ViaEMS PCB Designs
In order of creation...
- Analog/ADC Core board based on a DIP TLC2543
- All throughhole
- Dedicated 5V supply
- 4 Thermistor inputs
- Inputs for EGO, BRV, MAP, TPS
- 5 Spares
- IO core board
- 4x ignition outputs
- 6x Low side drivers
- CAN driver
- Digital inputs
Do not use because:
- 3v supply for CAN doesn't work at all
- the FETs without gate drivers has poor performance from a 3.3 V microcontroller
- No VR inputs
Original all-in-one board for ViaEMS
- STM32F407VGT
- 8x Low side outputs (fed by gate drivers)
- 4x ignition outputs
- 2x High side drivers
- Dedicated MAP and AAP sensors on-board
- AD7888 SPI ADC with thermistor and core inputs, one spare
- CAN driver
Shouldn't be used anymore, but really only because the outputs chosen for test trigger vs real triggers are different in firmware. The board can be used again with some minor tweaks (and I have used this board for years)

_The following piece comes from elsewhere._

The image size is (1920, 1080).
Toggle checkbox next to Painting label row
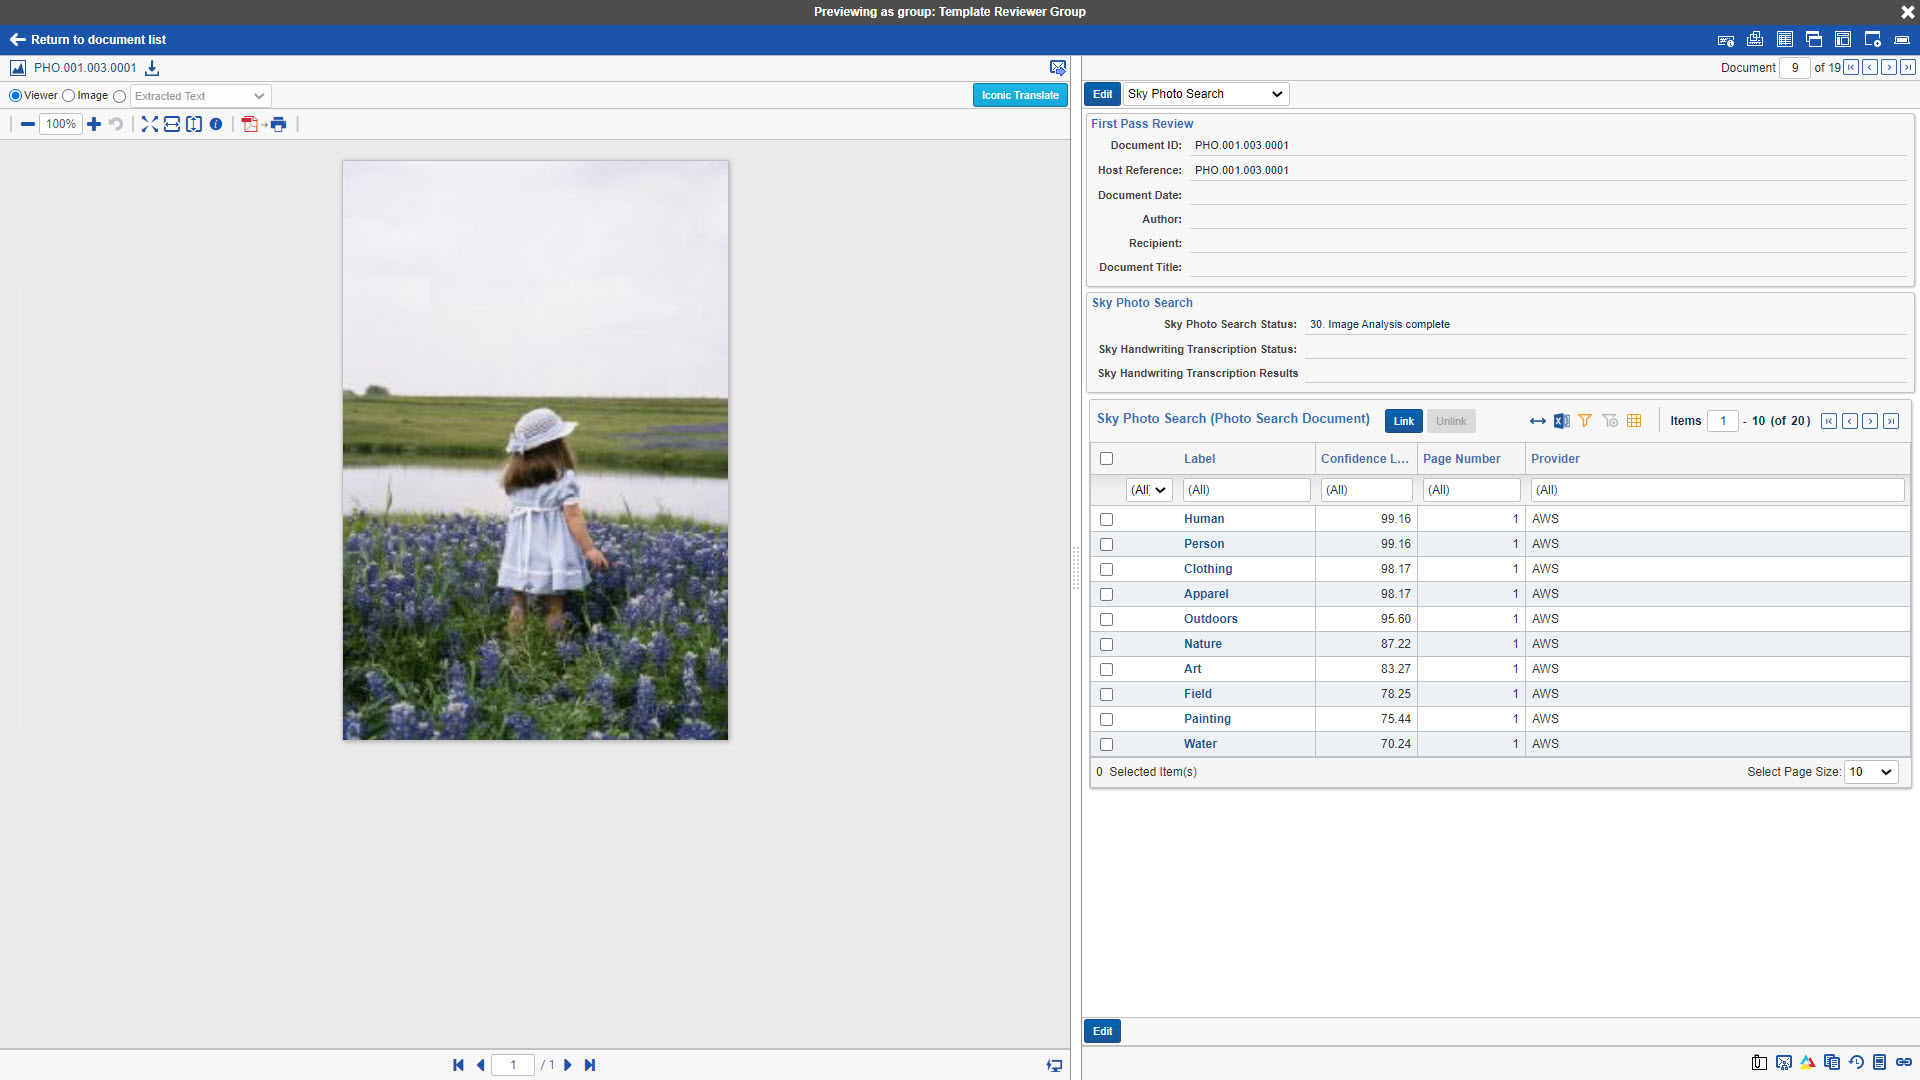(1105, 719)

Experiment board to prototype use of the MAX11632, and some knock sensing equipment. The ADC samples fast enough to dedicate two inputs to knock sensing, which uses an op amp input filter. Provides core inputs, a dedicated MAP sensor, and an additional 8 spare inputs.

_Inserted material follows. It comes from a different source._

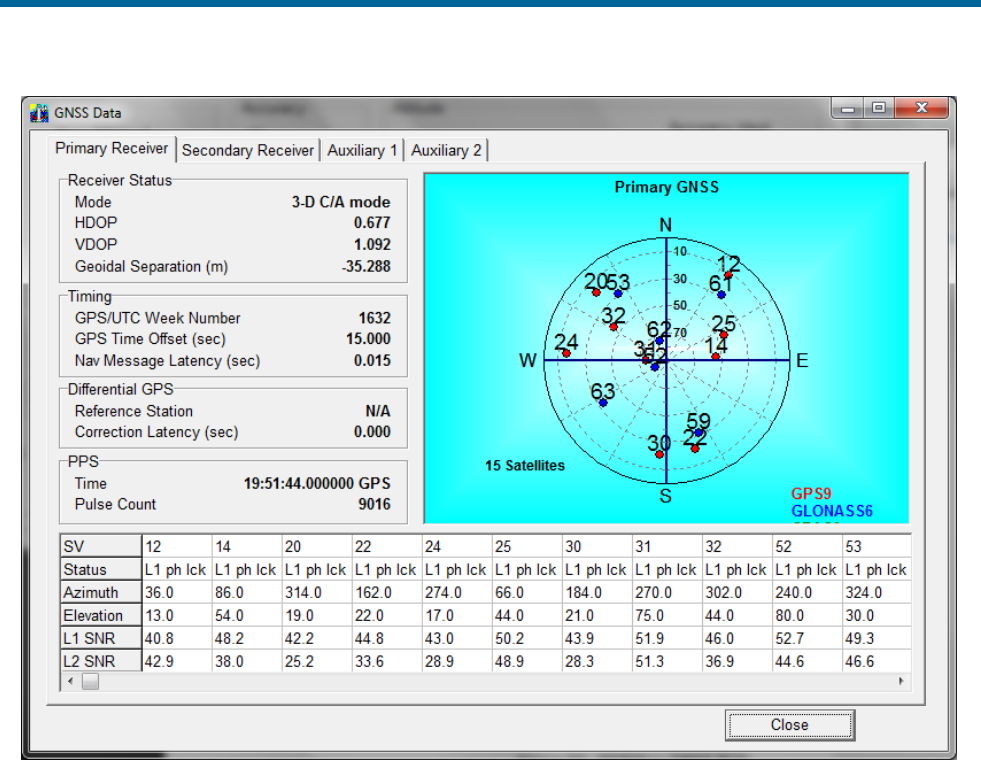Select satellite 14 red dot on plot
The image size is (981, 760).
pos(715,356)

The board works fine, but I'm unlikely to commit to the MAX11632: since it seems incredibly finicky with SPI noise, and it doesn't provide a good way to know if there is an issue. It requires a setup command. The knock sensing filter works great though. Ultimately issues with this chip pushed me to investigate the TLV2553.
Also, its way too big.
** Do not use! ** Simple breakout board as an upgrade to IO V2:
- IO Core board
- 5v supply (and fused output)
- 4x ignition outputs
- 8x Low Side drivers (including 4 injectors)
- 2x Digital inputs
- 2 VR inputs
Experiment with replacing the 2-port gate drivers with the 4-port MIC4469 variant. This board was made mostly to experiment with various FETs.

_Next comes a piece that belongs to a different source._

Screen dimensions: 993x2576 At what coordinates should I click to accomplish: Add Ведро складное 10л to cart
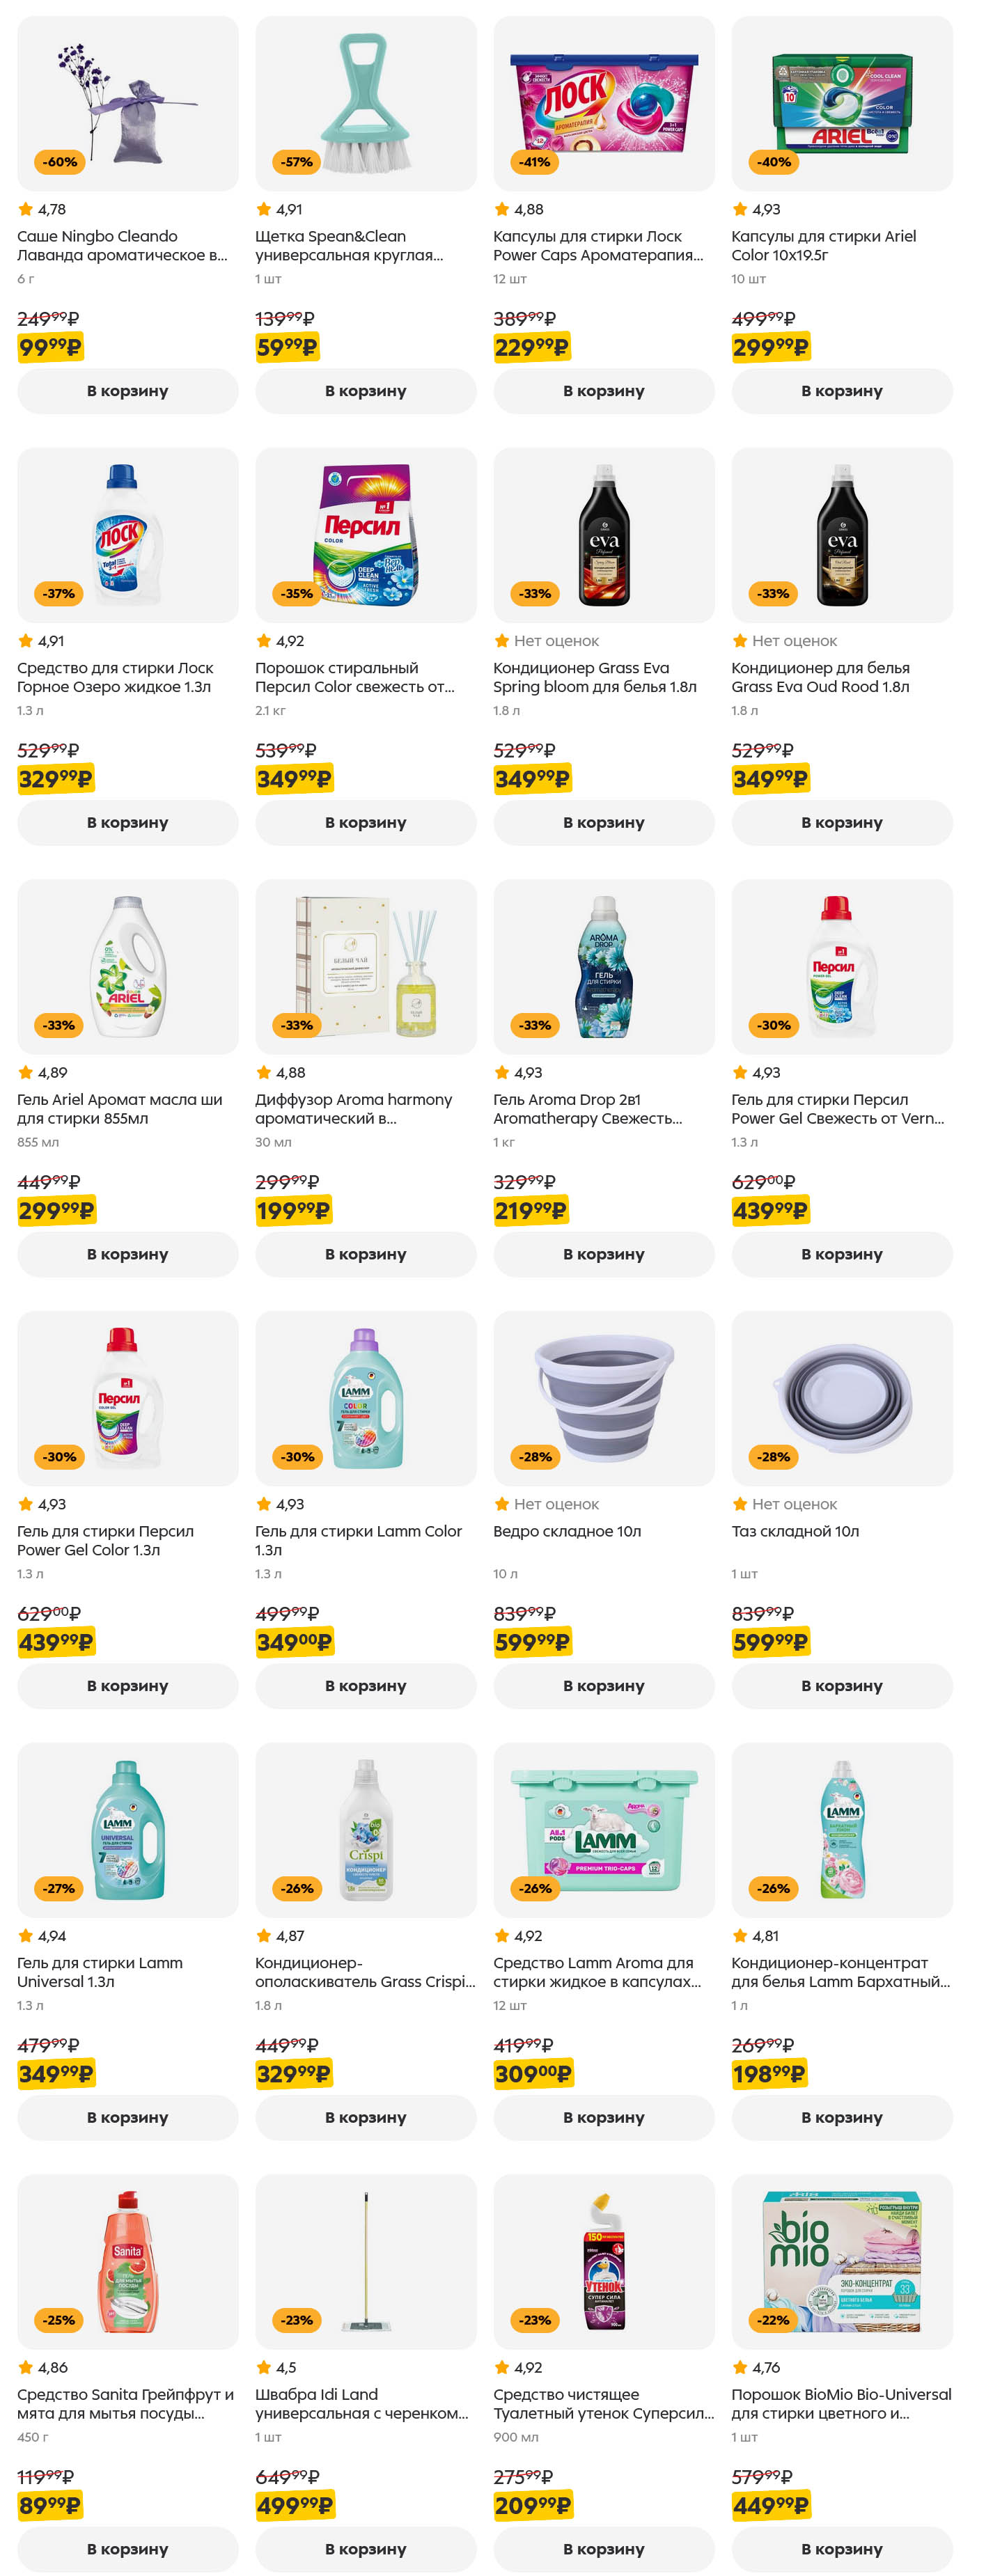coord(603,1685)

This board is missing inline resistors between the MIC4469 and FETs. This is incredibly important for the VND7NV04 -- without it, the negative pulse from injectors destroys the gate control logic and causes it to latch partly on.
Ultimately this board is also way too big.
Another experiment, this time for the TI TLV2553. This ADC has only 11 inputs, and samples at 200kHz (vs 300 kHz of the MAX11632). However, its control is identical to the TLC2543, which has self test functionality. It is still fast enough to allow for two inputs to be sampled at 40 kHz (and the rest at 10 kHz).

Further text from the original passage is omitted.